Kleine Gedanken über ein wichtiges Wort

Neben den ganzen Kleinigkeiten habe ich in der letzten Zeit mal über das Wort Freiheit und dessen Verlust in einer Beziehung nach gedacht.Was ist Freiheit und wieviel braucht jeder Mensch davon? Ein absolutes Phänomen in meinen Augen - der freiwillige Verzicht darauf wenn man verliebt ist. Ich kann von mir behaupten das ich jemand bin, der seine Freiheit über alles liebt und sie um nichts hergeben würde. Das dies zu jeder Menge Probleme führt wenn es heißt sich jemandem anzuvertrauen, ist wohl verständlich und nachvollziehbar.

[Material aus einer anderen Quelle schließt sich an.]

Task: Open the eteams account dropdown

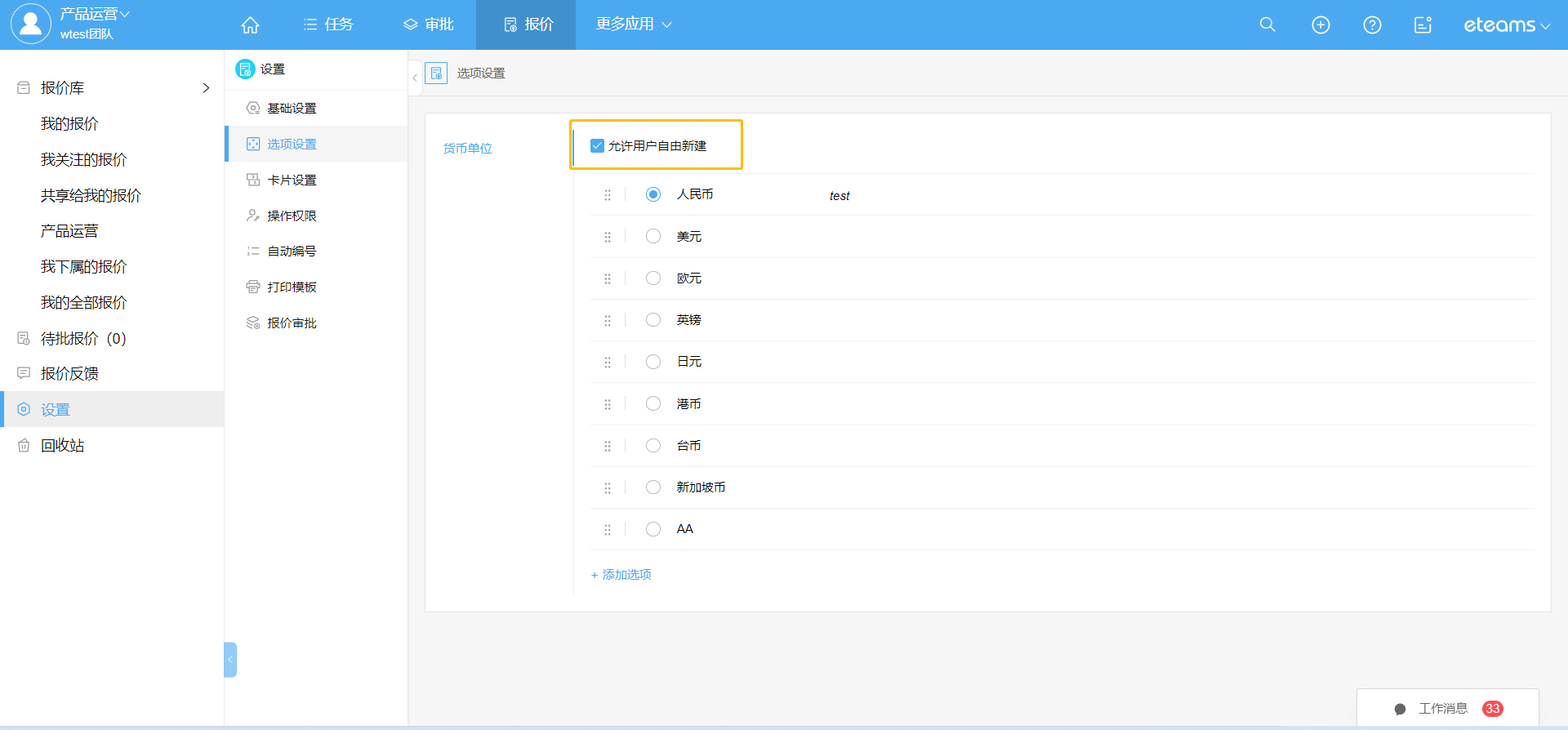Action: point(1506,25)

Ich muss zugeben, dass ich bis jetzt versucht hab irgendwie den Verlust zu vermeiden, musste aber feststellen dass es nicht anders geht. Zum Teil passiert dies eben automatisch - was meiner Meinung nach auf die “Rosa Brille” zurück zu führen ist, denn Rest muss man freiwillig aufgeben. Das was einem selbst übrig bleibt, erscheint so wenig. Aber wenn man mit Kraft versucht sich diesen Bereich zu vergrößern stößt man auf unumgängliche Prinzipe. Man scheitert entweder an der eigenen Vision oder an der Beziehung.

Da bleibt dann nur mehr die Frage, ob es denn ein Gleichgewicht geben kann? Etwas das keinen Widerspruch zu keinem der beiden Erfordernisse aufwirft.